Por ejemplo, un trabajador sin estabilidad quizás no se decida a comprar un electrodoméstico en doce cuotas. O probablemente un banco no le dé el límite de la tarjeta de crédito necesario para hacer esa compra. Sin embargo, las leyes que lo protegen también le dan la certeza, o menor incerteza, de poder hacer frente a esas cuotas. Y entonces compra el electrodoméstico, que bajo otras condiciones laborales no compraría. Y el resultado es que aumenta la demanda de electrodomésticos y que la fábrica de electrodomésticos contrata más trabajadores. En este ejemplo, la empresa se habrá visto beneficiada por la existencia de leyes laborales que, al dotar de estabilidad a los trabajadores de otras empresas, permiten que haya una demanda sostenida de bienes durables. Por supuesto, este planteo tiene muchos condicionamientos.
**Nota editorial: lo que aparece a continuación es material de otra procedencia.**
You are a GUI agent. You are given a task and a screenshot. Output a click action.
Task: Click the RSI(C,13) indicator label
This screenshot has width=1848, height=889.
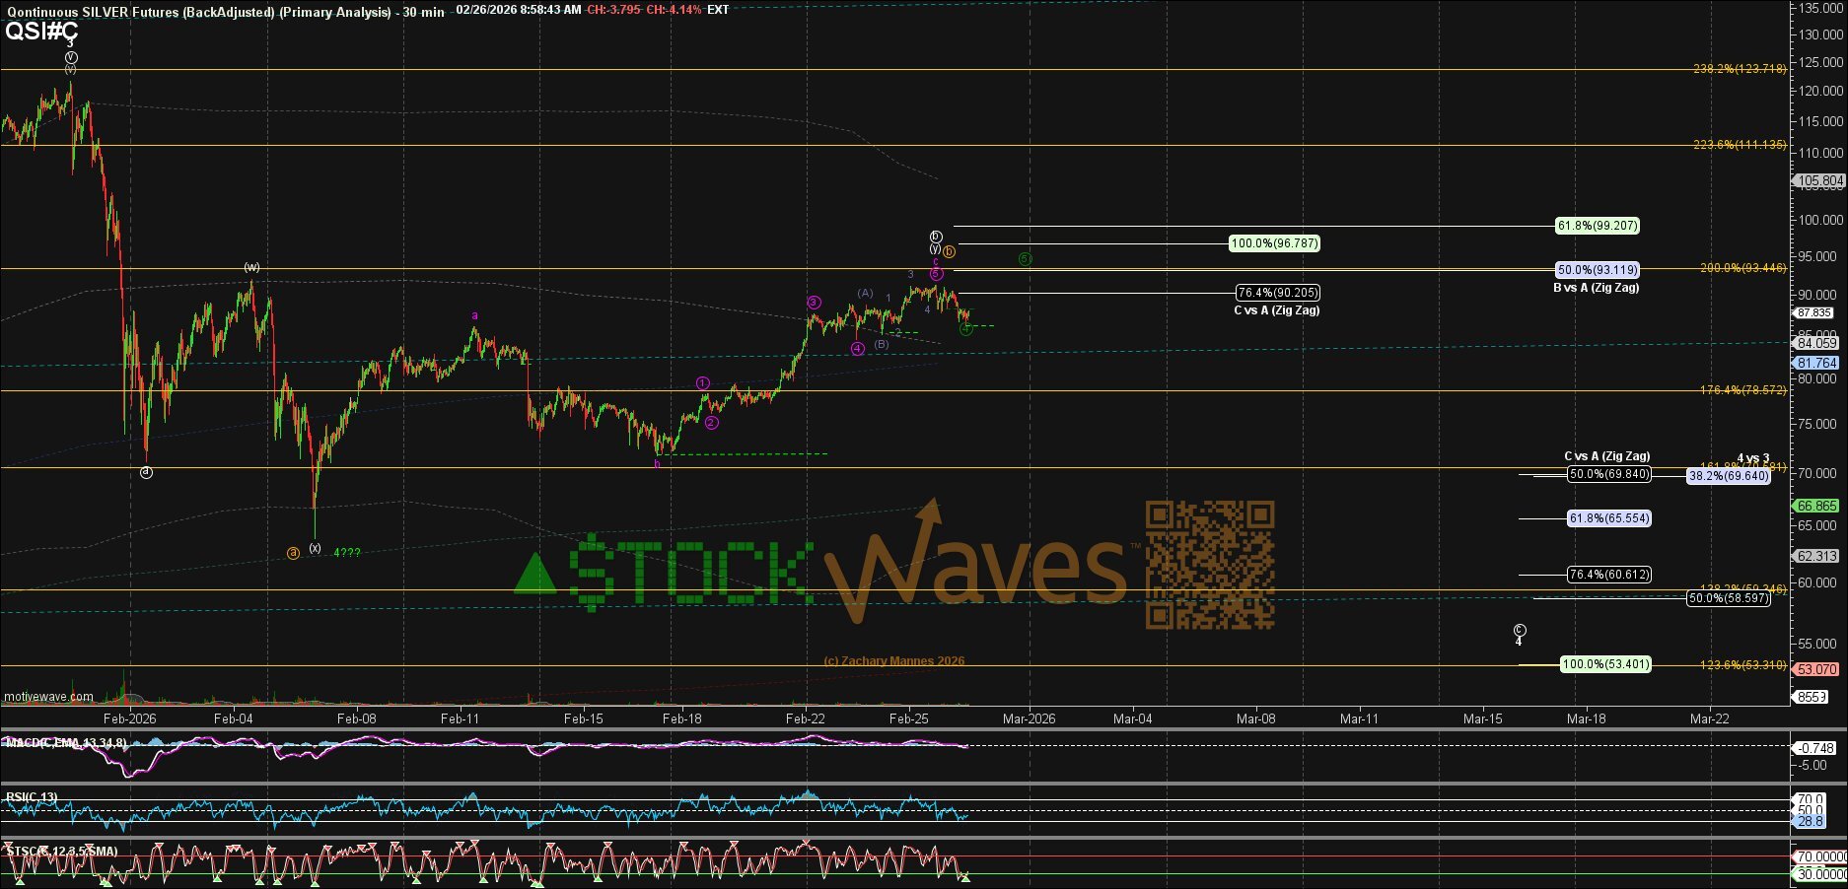32,797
No rige para sectores que venden al mercado externo ni a aquellos cuya demanda consiste en nichos domésticos de altos ingresos. En aquellos casos, el salario es solo un costo.
Sin embargo, el quid de la cuestión es que este efecto es indirecto y a veces imperceptible. Los empresarios no siempre pueden ser conscientes de los determinantes de la demanda de lo que producen. Por eso mismo muchas veces las voces de los empresarios individuales difieren de las de las cámaras, que sí suelen tener en cuenta los efectos agregados. En el salario, el empresario pyme ve costos, pues eso es lo directo y evidente. Arribar a la conclusión de que el salario es demanda agregada es muchísimo más indirecto. Y además es ajeno al sentido común económico imperante.
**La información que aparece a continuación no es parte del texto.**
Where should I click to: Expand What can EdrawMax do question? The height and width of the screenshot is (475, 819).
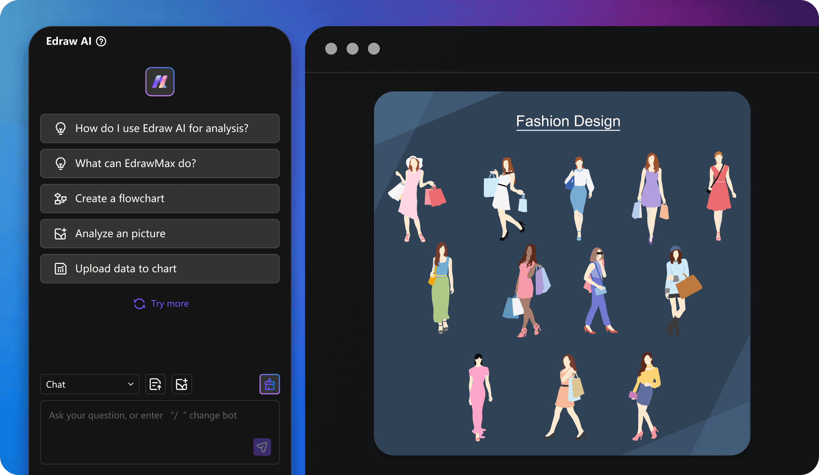click(x=160, y=163)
El corolario es que muchas veces los empresarios pyme terminan obrando en sus reclamos y planteos contra sus propios intereses económicos. Piden flexibilidad laboral para poder despedir con menor riesgo o reducción de las cargas sociales para bajar el costo del trabajo. En la cuenta individual, es completamente razonable. Pero en caso de éxito de esas solicitudes el resultado suele ser recesión, depresión, caída de la actividad y caída de la demanda. Bajaron los costos de contratar, pero ya nadie quiere comprar lo que venden. El problema es que luego les explican en la televisión que nadie compra lo que venden por razones totalmente insensatas y sin fundamento. No es casualidad que luego de las reformas que flexibilizaron el mercado de trabajo en Argentina, entre 1991 y 2000, el desempleo y la informalidad subieran y muchísimas pymes tuvieran que cerrar.
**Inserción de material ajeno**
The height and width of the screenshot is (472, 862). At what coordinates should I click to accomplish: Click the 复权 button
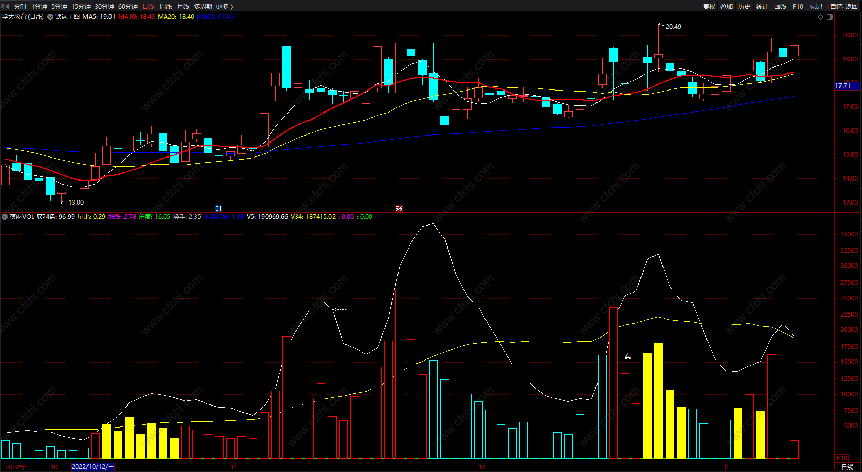coord(709,6)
Los Estados de Bienestar tuvieron éxito porque pudieron hacer frente a esta dicotomía entre la percepción individual y el resultado colectivo. Es decir, permitieron reconocer que lo que es mejor para los empresarios como clase no es lo mismo que lo que le conviene al empresario individual, y por ende lo que este decidiría en caso de poder elegir. La misión que nos queda es disputar ese sentido común, no solo en defensa de los trabajadores y las trabajadoras, principales perjudicados en caso de que avance una reforma laboral flexibilizadora, sino también de las pequeñas empresas, que sin darse cuenta dependen de los salarios altos y empleos estables contra los que se quejan a diario.